Fondi anti-aborto, ventimila firme per difendere il Cav Mangiagalli

La richiesta è forte: non modificare in senso restrittivo i criteri di assegnazione del fondo Nasko, istituito dalla Regione per sostenere le donne in difficoltà economica che decidono di non abortire. A lanciare l'appello, in una lettera aperta al presidente della Regione, Roberto Maroni, e all'assessore regionale alla Famiglia, Maria Cristina Cantù, è il Centro di aiuto alla vita (Cav) che opera nell'ospedale Mangiagalli di Milano, uno dei più attivi. Una richiesta supportata da «più di 20 mila firme raccolte contro i provvedimenti» annunciati da Palazzo Lombardia nei giorni scorsi e ritenuti dal Cav «discriminatori».
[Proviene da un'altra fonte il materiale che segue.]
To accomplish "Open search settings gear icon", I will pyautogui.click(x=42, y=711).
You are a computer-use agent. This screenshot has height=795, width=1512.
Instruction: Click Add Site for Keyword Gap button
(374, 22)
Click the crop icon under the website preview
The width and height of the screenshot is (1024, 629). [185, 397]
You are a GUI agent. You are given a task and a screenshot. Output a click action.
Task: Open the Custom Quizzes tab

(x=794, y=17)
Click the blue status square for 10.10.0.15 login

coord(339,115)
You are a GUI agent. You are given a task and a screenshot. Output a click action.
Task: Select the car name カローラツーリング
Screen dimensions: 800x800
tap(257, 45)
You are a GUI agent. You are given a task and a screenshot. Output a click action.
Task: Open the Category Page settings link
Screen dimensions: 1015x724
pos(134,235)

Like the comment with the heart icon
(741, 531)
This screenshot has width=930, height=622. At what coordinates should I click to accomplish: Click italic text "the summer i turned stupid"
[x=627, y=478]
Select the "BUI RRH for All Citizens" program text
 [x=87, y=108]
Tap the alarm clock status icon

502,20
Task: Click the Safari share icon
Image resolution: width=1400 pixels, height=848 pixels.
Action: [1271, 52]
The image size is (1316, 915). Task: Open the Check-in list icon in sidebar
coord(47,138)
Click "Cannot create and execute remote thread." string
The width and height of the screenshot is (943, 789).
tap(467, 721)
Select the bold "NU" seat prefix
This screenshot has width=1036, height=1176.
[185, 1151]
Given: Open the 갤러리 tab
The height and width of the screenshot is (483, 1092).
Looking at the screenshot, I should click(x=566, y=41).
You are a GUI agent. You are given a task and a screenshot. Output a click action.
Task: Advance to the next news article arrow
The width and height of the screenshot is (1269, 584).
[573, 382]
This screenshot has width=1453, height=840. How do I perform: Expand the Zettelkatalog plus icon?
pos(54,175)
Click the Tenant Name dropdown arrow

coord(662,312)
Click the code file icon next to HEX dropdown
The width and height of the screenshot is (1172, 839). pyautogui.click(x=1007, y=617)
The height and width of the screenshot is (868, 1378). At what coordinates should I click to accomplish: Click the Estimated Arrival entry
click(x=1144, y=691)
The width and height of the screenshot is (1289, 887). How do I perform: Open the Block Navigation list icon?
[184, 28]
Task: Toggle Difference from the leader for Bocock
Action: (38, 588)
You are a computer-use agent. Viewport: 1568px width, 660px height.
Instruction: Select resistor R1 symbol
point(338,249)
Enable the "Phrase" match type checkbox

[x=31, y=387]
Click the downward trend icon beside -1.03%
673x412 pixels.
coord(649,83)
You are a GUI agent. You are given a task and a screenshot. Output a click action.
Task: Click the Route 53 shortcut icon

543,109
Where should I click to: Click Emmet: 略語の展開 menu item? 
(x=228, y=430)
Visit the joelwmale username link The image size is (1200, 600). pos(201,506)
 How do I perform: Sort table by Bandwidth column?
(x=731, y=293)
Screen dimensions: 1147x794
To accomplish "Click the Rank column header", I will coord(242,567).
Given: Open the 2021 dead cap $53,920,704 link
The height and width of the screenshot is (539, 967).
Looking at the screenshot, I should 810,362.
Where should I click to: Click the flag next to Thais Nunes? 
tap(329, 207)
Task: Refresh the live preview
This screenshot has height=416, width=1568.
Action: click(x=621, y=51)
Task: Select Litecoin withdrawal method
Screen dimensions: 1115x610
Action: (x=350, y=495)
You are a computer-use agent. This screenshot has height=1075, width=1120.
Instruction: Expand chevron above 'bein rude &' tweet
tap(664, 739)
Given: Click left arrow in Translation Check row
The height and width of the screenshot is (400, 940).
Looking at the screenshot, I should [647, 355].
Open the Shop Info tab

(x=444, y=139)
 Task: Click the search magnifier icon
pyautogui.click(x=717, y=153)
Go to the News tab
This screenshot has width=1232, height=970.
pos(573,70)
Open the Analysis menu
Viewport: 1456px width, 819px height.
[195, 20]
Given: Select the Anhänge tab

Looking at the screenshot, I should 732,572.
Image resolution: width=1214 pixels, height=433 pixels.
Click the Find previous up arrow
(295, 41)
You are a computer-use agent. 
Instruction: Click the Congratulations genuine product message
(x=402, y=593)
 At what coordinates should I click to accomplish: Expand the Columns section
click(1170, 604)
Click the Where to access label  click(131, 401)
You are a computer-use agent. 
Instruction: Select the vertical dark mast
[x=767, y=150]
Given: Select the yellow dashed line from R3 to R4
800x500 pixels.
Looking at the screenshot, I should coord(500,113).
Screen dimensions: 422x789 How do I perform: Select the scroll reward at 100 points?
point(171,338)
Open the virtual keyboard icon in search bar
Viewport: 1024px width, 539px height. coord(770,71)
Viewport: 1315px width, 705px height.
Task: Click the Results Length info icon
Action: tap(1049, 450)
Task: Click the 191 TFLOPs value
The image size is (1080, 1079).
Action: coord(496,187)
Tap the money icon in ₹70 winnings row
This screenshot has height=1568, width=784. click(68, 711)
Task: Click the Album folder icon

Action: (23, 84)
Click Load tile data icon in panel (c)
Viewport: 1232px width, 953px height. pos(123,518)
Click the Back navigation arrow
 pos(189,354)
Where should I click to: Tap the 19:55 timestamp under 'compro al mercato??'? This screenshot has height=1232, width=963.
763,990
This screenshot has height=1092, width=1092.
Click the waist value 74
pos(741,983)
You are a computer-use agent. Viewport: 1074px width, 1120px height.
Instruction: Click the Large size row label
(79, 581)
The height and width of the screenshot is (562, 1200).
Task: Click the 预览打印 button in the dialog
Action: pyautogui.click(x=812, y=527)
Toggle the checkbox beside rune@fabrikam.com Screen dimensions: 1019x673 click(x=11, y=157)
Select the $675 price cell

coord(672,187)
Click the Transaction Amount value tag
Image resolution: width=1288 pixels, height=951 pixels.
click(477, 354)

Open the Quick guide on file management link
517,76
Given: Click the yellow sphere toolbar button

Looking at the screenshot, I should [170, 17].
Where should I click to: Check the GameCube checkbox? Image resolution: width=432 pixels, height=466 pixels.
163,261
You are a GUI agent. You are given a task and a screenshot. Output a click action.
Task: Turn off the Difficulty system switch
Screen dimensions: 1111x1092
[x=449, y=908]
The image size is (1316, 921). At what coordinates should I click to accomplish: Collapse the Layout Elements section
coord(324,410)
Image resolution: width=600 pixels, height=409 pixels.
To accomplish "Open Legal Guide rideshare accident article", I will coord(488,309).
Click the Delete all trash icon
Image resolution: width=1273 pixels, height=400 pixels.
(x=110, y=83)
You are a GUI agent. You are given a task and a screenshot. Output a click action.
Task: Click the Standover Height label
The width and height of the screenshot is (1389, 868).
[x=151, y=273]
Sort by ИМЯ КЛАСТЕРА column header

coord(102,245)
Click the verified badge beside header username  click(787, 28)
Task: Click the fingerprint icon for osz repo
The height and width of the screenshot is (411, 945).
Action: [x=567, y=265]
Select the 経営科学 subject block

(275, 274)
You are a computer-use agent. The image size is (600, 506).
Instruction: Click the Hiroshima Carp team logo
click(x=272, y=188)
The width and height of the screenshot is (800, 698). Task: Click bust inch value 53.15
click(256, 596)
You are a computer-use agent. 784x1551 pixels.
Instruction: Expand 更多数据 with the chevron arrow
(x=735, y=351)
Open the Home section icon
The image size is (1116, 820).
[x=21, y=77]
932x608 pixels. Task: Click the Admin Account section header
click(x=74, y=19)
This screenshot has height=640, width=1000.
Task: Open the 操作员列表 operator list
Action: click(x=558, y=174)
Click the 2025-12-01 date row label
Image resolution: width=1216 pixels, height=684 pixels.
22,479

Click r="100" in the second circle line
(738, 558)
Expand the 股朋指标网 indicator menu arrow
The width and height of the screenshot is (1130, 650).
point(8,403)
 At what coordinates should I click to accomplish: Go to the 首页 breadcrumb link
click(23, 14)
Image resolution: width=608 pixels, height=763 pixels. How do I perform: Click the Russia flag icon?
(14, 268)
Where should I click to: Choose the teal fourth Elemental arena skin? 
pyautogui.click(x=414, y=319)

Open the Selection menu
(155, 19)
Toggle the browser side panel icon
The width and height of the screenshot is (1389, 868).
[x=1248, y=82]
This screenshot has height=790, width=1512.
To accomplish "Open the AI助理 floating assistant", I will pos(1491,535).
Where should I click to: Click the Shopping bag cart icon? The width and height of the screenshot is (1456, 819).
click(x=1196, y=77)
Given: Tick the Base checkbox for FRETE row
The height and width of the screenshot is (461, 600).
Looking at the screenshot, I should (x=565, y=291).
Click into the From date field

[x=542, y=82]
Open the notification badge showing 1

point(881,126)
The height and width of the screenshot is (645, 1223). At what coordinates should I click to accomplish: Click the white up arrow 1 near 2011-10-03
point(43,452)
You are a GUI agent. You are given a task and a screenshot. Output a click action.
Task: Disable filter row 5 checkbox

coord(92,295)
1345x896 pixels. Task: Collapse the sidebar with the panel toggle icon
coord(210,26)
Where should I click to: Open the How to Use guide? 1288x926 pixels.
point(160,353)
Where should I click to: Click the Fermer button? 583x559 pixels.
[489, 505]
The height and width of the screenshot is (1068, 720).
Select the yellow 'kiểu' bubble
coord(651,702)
A far discutere, in particolare, è l'idea di modificare il requisito della residenza, che dovrà essere di 5 anni e non più di uno. L'assessorato aveva anche segnalato che, nei 3 anni di sperimentazione, degli oltre 18 milioni spesi tra il fondo Nasko e il fondo Cresco (per garantire un'alimentazione sana a mamme e bebè in condizioni di povertà), il 75% è finito a extracomunitari. Dichiarazioni che avevano alimentato la polemica contro la leghista Cantù.
Ora Paola Bonzi, direttore del Cav Mangiagalli, torna all'attacco e nella lettera esprime «fortissimo disagio» per la decisione della Regione di procedere con le modifiche. Nel mirino del Cav milanese finisce anche l'ipotesi di abbassare la soglia del reddito Isee a 7.

700 euro dagli attuali 12 mila. Molte studentesse, infatti, che possono contare su un reddito familiare più elevato, non potrebbero più rivolgersi al Cav per chiedere un aiuto che le renda autonome e consenta loro di non abortire.